Così, interroga l’Amministrazione finanziaria in merito agli adempimenti Iva in relazione ai suddetti crediti, considerato che il pagamento delle fatture potrebbe aver luogo solo dopo la liquidazione della società e la chiusura della partita Iva.
Secondo la società è possibile chiudere la partita Iva dopo la ripartizione dell'attivo - senza che sia necessario attendere il pagamento dei crediti - salvo provvedere all'apertura di una nuova partita IVA quando le somme saranno incassate dal cessionario-socio unico, al fine di procedere agli adempimenti tributari ad esse collegati.

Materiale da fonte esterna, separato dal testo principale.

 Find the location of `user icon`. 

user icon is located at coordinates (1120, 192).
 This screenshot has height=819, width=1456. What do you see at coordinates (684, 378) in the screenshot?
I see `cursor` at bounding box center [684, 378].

Nella risposta n. 666/2021, l’Agenzia richiama le disposizioni del Decreto Iva ed, in particolare, quelle in materia di esigibilità differita delle cessioni e prestazioni nei confronti degli enti pubblici.
Nello specifico, nel caso in cui il cedente o prestatore cessi l’attività, occorre far riferimento all'articolo 35, comma 4, del Dpr 633/72, che stabilisce che il termine per la presentazione della dichiarazione di cessazione dell'attività decorre dalla data di ultimazione delle operazioni relative alla liquidazione dell'azienda, e che nell'ultima dichiarazione annuale si deve tenere conto anche dell'Iva non ancora esigibile in virtù del quinto comma dell'art. 6 del Decreto Iva.
Analogamente, l’Agenzia richiama quanto indicato nella sentenza della Cassazione a Sezioni Unite n. 8059/2016, secondo cui: il contribuente che vuole chiudere comunque la partita Iva prima di avere definito tutte le situazioni rilevanti per il tributo, in particolare prima di avere incassato l'imposta indicata sulle fatture ad esigibilità differita, è “vincolato a due adempimenti”:
versare "preventivamente" l'imposta indicata nella fattura ad "esigibilità differita", ancorché non riscossa;
computarla nell'ultima dichiarazione, così come precisato dall'Agenzia nella risoluzione 232/2009.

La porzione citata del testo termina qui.